Page 112 - Глазами клоуна
P. 112
Блотхерт огорчится, что ему не удалось своевременно провести закон о смертных
приговорах и предать меня публичной казни.
Фредебейль заговорит обо мне как о «распространенном человеческом типе»,
лишенном «всякой социологической последовательности».
Кинкель расплачется искренне и горячо, он будет потрясен до глубины души, хотя и
слишком поздно.
Моника Зильвс так зарыдает, словно она моя вдова; ее будут мучать угрызения совести
из-за того, что она не пришла ко мне сразу и не состряпала омлет.
А Мария просто не поверит, что меня нет в живых... Она уйдет от Цюпфнера, начнет
ездить из гостиницы в гостиницу и повсюду справляться обо мне. Напрасно.

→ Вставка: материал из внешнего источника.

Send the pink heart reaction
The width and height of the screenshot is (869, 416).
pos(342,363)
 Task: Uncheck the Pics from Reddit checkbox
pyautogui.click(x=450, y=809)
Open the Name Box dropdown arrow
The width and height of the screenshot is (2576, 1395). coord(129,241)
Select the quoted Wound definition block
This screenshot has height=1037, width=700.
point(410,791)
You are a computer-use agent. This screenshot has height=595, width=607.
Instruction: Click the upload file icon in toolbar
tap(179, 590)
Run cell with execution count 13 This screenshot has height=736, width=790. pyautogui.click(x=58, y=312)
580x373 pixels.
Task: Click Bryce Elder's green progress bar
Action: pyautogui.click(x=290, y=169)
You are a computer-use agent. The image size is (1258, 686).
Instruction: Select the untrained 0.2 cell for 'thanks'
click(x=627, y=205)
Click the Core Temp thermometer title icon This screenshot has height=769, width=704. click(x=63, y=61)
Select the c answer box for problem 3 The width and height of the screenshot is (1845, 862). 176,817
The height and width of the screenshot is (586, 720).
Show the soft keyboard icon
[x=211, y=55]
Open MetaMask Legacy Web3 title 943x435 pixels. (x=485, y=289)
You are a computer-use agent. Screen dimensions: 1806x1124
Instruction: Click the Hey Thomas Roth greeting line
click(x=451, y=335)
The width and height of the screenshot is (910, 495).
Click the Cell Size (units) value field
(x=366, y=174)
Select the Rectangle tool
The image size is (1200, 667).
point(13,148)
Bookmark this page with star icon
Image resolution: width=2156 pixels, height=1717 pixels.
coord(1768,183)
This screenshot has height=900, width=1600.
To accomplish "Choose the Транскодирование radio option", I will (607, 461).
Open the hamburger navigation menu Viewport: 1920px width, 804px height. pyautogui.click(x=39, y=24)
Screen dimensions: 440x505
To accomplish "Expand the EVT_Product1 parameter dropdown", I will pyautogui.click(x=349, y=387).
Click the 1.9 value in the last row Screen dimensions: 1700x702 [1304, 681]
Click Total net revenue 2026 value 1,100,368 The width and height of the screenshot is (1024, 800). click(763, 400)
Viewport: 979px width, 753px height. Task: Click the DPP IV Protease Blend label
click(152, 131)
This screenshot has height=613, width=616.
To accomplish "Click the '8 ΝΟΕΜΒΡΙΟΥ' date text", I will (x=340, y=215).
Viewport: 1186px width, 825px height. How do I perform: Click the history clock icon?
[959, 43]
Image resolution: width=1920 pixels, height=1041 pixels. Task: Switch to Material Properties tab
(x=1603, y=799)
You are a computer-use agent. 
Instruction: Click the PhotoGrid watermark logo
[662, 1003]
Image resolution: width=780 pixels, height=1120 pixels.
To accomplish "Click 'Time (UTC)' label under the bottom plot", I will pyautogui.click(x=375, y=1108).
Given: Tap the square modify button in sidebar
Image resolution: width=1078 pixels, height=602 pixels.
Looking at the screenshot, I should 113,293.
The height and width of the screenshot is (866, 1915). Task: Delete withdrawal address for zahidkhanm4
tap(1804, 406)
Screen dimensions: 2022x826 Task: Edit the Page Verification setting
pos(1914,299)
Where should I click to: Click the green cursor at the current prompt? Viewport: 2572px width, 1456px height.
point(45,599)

Отец сполна упьется трагизмом ситуации и почувствует глубокое раскаяние, ведь,
уходя от меня, он мог бы незаметно положить несколько бумажек на верхнюю полку
вешалки.
Карл и Сабина заплачут навзрыд, и их плач своей неэстетичностью будет шокировать
остальных участников похоронной церемонии. Сабина тайком сунет руку в карман пальто
Карла — она опять забудет дома свой носовой платок.
Эдгар сочтет своим долгом подавить слезы и, быть может, после похорон отправится к
нам в парк, чтобы еще раз пройти по дорожке, где он бежал стометровку, а потом в
одиночестве вернется на кладбище и положит к надгробию Генриэтты большой букет роз.
Кроме меня, ни одна живая душа не знает, что он был влюблен в нее, не знает, что на всех
письмах, которые я сжег, стояли две буквы «Э.В.» — инициалы отправителя. И еще одну
тайну я унесу с собой в могилу — тайну моей матери: однажды я видел, как мать,
спустившись в подвал, украдкой забралась в кладовую, отрезала толстый ломоть ветчины и
стала его жадно есть — она ела стоя, руками; нет, это даже не показалось мне
отвратительным, настолько я был ошеломлен: меня это скорее растрогало, нежели
возмутило... Я пошел в подвал, чтобы разыскать в чулане старые теннисные мячи, хотя нам
запрещали ходить туда; заслышав шаги матери, я выключил свет; я увидел, как она сняла с
полки баночку с яблочным вареньем, затем задвинула ее подальше, я видел, как движутся ее
локти — она что-то резала, а потом стала запихивать себе в рот свернутый в трубочку ломоть
ветчины. Я этого никому не рассказал и никому не расскажу. Тайна, матери будет покоиться
под мраморной плитой в фамильном склепе Шниров. Как ни странно, я люблю существа той
породы, к какой принадлежу сам, — люблю людей.
Когда умирает существо моей породы — мне становится грустно. Я плакал бы даже на
могиле матери. На могиле старого Деркума я никак не мог прийти в себя: лопату за лопатой
я кидал землю на голые доски гроба, хотя слышал, что за моей спиной кто-то шепчет, что это
неприлично; но я продолжал бросать землю, пока Мария не взяла у меня из рук лопату. Я не
хотел больше видеть его лавку, его дом, не хотел сохранить на память ни одну из его вещей.
Ничего. Мария оказалась более практичной, она продала лавку и отложила деньги «для
наших детей».
Я уже не хромал, когда шел в переднюю, чтобы взять гитару. Я расстегнул чехол,
составил в столовой два кресла, придвинул телефон поближе, опять лег и стал настраивать
гитару. При первых же звуках гитары на душе у меня стало легче. Я запел и почувствовал
себя почти хорошо: mater amabilis mater admirabilis 11 ; слова ora pro nobis я сопроводил
аккордом на гитаре. Получилось, по-моему, неплохо. Я буду ждать поезда из Рима с гитарой
в руках; такой, как я есть, шляпу я положу рядом на ступеньках. Mater boni consilii 12 . А ведь
когда я пришел с деньгами от Эдгара Винекена, Мария сказала, что мы с ней никогда,
никогда не расстанемся. «Пока смерть нас не разлучит». Я еще не умер. У мамаши Винекен
11 Матерь любезная — матерь, восхищающая нас (лат. ).
12 Матерь — добрая советчица (лат. ).